Search relevance
Ethan Stock talks on his blog about the four fundamental ways to determine relevance in search results. These are:
1) Market/collective/algorithmic - Call it the law of large numbers, the wisdom of crowds, or statistical truth, but PageRank and similar "hubs and authorities" algorithms figure out, on average, what everybody thinks of a given site.
2) Expert/editorial - Roger Ebert on movies. Julia Child on cooking. Henry Kissinger on diplomacy. They've spent a lifetime figuring out what is the best, and the'll tell you so. Yahoo's roots are in this sort of directory/taxonomy/recommendation based organization.
3) Personal - Based on the user's past history and demonstrated interests, give them results that most closely match their tendencies. Amazon's A9 is the best current example.
4) Social - Based not only on the user's past history and demonstrated interests, but on those of all the people they know. This is a fascinating middle ground (possible sweet spot?) in between personal and collective/algorithmic -- you've got enough critical mass of opinions on key topics to hopefully eliminate outliers, but you've got a close enough connection to the user that you can bend your results to match their point of view.
The one that he left out that is getting important these days is location.

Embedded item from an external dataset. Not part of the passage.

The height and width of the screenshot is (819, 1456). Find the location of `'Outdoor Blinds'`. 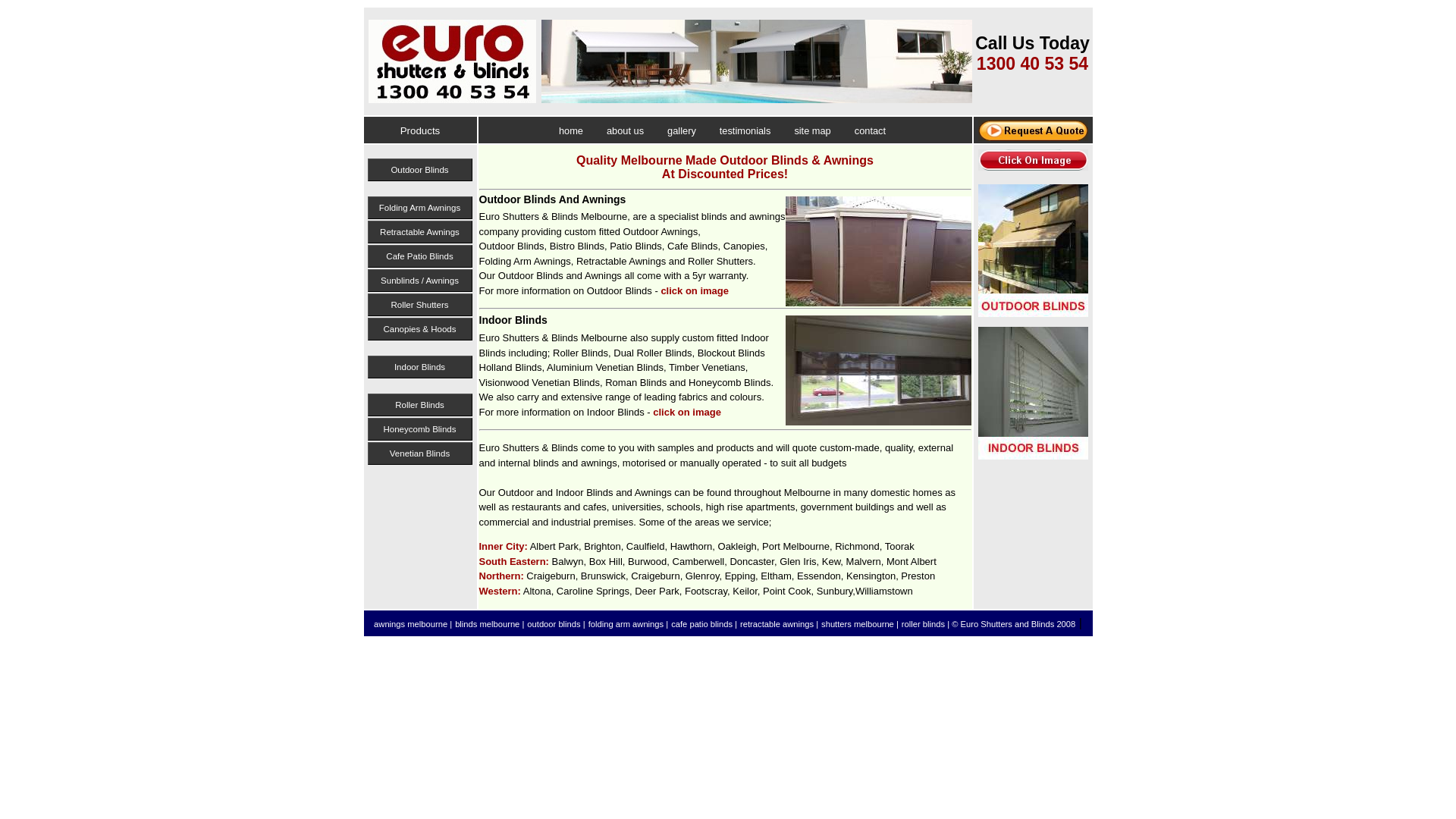

'Outdoor Blinds' is located at coordinates (419, 169).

All the major search engines have the concept of local search, which can retrieve results given a certain location either explicitly (user specifies which location) or implicitly (GPS device, Mobile network location etc). So for instance if I search for "weather", then the most important search hit should be the weather of the city I am currently in.
Medio is a mobile search company trying to incorporate location and personal data to provide answers to queries rather than just search results. The company came out of stealth mode earlier this year and has put up some information about their product on their website.